» **Given passage**
Neutrophils (Fig. 1A) are myeloid leukocytes that are a major component of the innate immune system. They are derived from myeloid progenitors, which reside in the bone marrow and extramedullary tissues, including the spleen (Fig. 1B). Due to their unique morphology, they can be identified easily by their round lobed nuclei and relatively dark cytoplasm. In human, neutrophils make up 50-70% of all circulating white blood cells. During acute inflammation, neutrophils belong to the major responders and localize to the site of infection. Thus, a deficiency of neutrophils in the blood can lead to severe immunodeficiency. As recently published, in cancer, tumor-associated neutrophils (TANs) are involved in shaping the tumor microenvironment. In this context, TANs might be part of the tumor-promoting inflammatory response by driving angiogenesis, metastasis, and immunosuppression or remodeling the extracellular matrix. Additionally, neutrophils mediate anti-tumor responses by directly killing tumor cells and participating in a network of cells with anti-tumoral activity. Therefore, neutrophils could be potential targets for cancer treatment and therapies for other diseases in the future.

 

Figure 1: Neutrophil characteristics and development.
A) Morphology of neutrophils. B) Origin and function of neutrophils (BM: bone marrow, HSPC: hematopoietic stem and progenitor cell) (Adapted from: Trends in Immunology, 2019, 40:584).

 

However, up to now, single cell RNA-sequencing (scRNA-seq) of neutrophils remained challenging due to their low content of mRNA while expressing high levels of RNases and other inhibitory components. Additionally, neutrophils have a very short lifespan of only 15-20h requiring immediate processing of samples.

 

Singleron’s single-cell transcriptomics sequencing platform overcomes these obstacles and allows to identify neutrophils more reliably and reproducibly than ever before. Here, using Singleron’s GEXSCOPE® platform in comparison to another commercially available platform, four independent whole blood cell samples were analyzed. Overall, 11 cell types, including neutrophils, T cells, NK cells, B cells, classical and non-classical monocytes, dendritic and plasma dendritic cells, basophils, plasma cells, and platelets were detected (Fig. 2A). However, the side-by-side comparison to a different commercially available platform revealed that Singleron’s proprietary technology can maintain the composition of cellular subsets including neutrophils throughout processing, while neutrophils were largely lost using the other platform (Fig. 2B, C). This highlights Singleron’s accuracy in maintaining the original cellular composition and capture efficiency.

Figure 2: Neutrophils are efficiently and reliably captured using Singleron’s scRNA-seq platform.
A) Identification of 11 different cell types in whole blood samples. Arrows indicates the neutrophil population. B) Comparison of cell type representation using Singleron’s microwell-based scRNA-seq platform or a droplet-based scRNA-seq platform from a different provider. C) Cell type representation across four replicate samples of each group. Neutrophils are maintained exclusively in the samples processed using the Singleron Kit.

 


Next, low-density neutrophils (LDN), which unlike high-density neutrophils (HDN) have been associated with tumor-promoting activities in cancer, were investigated. First, LDN were enriched using discontinuous density gradient separation. While LDN were enriched in the PBMC layer, HDN were deposited together with the red blood cells. Similar results were obtained when using Ficoll density gradient separation (Fig. 3).

» **Records**
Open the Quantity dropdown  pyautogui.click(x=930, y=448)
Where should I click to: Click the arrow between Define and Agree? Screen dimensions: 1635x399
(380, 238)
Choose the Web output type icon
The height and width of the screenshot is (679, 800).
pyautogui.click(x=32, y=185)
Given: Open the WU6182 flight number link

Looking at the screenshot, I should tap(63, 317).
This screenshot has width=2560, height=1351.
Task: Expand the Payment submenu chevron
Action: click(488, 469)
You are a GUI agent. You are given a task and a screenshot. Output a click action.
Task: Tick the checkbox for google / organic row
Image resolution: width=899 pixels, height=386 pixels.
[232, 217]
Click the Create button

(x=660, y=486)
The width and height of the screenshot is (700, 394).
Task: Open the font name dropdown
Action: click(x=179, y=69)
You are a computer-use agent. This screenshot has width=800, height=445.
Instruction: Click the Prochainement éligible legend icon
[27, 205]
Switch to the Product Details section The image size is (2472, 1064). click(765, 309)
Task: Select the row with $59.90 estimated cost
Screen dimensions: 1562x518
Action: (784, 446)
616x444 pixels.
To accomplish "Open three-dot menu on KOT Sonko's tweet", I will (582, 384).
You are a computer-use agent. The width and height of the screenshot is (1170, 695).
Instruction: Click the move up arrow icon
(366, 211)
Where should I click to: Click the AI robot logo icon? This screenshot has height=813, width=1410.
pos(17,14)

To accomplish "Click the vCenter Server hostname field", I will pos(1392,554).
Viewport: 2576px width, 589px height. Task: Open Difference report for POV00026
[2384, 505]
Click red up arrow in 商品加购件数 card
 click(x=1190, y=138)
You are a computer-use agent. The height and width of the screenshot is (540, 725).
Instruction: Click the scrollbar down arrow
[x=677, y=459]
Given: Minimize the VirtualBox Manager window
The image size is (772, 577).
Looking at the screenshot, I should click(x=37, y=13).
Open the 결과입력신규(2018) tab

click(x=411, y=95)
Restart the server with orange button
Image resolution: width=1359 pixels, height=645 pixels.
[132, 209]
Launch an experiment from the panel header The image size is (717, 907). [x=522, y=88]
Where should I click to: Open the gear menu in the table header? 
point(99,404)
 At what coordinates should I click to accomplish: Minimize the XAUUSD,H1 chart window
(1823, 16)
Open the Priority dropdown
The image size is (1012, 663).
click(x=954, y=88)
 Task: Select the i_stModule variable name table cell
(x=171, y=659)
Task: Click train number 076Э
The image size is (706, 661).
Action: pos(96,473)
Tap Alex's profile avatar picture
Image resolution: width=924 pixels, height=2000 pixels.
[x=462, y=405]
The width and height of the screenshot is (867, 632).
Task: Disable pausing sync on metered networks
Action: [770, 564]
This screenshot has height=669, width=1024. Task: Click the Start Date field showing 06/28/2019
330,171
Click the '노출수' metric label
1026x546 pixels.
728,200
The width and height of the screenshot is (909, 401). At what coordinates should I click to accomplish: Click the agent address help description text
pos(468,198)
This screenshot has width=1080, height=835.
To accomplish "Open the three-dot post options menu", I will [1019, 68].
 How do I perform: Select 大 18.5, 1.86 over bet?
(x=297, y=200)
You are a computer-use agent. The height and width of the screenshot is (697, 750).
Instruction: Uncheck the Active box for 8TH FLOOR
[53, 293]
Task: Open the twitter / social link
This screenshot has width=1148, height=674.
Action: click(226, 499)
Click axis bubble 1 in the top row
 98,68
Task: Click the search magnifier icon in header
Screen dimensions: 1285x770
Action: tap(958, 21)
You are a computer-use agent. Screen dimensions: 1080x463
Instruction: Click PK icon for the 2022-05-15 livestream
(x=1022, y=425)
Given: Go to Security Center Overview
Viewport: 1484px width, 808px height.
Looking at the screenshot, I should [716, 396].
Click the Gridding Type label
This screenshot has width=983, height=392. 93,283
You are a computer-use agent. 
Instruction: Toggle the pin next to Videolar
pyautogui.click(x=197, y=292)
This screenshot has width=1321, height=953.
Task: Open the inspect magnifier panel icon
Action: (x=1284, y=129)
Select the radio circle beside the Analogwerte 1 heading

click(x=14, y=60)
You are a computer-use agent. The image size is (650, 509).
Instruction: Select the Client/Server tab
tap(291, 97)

» **Your tasks**
1 > According to the neutrophil passage, how long does a neutrophil live?
2 > Translate this sentence from the neutrophil passage into Spanish: "In human, neutrophils make up 50-70% of all circulating white blood cells."
3 > Carry on with the neutrophil passage from the point where it stops.

» **Outputs by task**
1 > Only 15-20 hours.

2 > En los humanos, los neutrófilos constituyen entre el 50 y el 70 % de todos los glóbulos blancos circulantes.

3 >
Figure 3: Separation of LDN and HDN using discontinuous density gradient separation.
(Adapted from: J Leukoc Biol. 2020; 107:809-818.)

 

To examine whether LDN are suitable biomarkers of disease, PBMCs from peripheral blood cells obtained from patients of four different disease groups (D1-4) were analyzed, including two types of cancer and two types of infectious disease, using the GEXSCOPE® Single-Cell Sequencing platform (Fig. 4). For each group, samples from four individual patients were collected. The cell type annotation confirmed that the PBMC samples contained LDN (Fig. 4A), indicating that these might be markers of disease as PBMCs from healthy patients usually do not contain this cell type. The frequency of neutrophils was highly disease-dependent ranging between 30-80% and could be identified reproducibly if present (Fig. 4B, C). This suggests that the presence of LDN could contribute to be an indicator and, thus, biomarker of specific disease types.

 

Figure 4: Presence and frequency of LDN are highly disease-dependent
A) Identification of seven different cell types in PBMC samples. B) Samples from four disease groups (D1-4), two cancer types and two types of infectious disease, were analyzed. Data show that the presence of cell types is disease dependent. C) Frequency of neutrophils is consistent across different patients from the same disease entity.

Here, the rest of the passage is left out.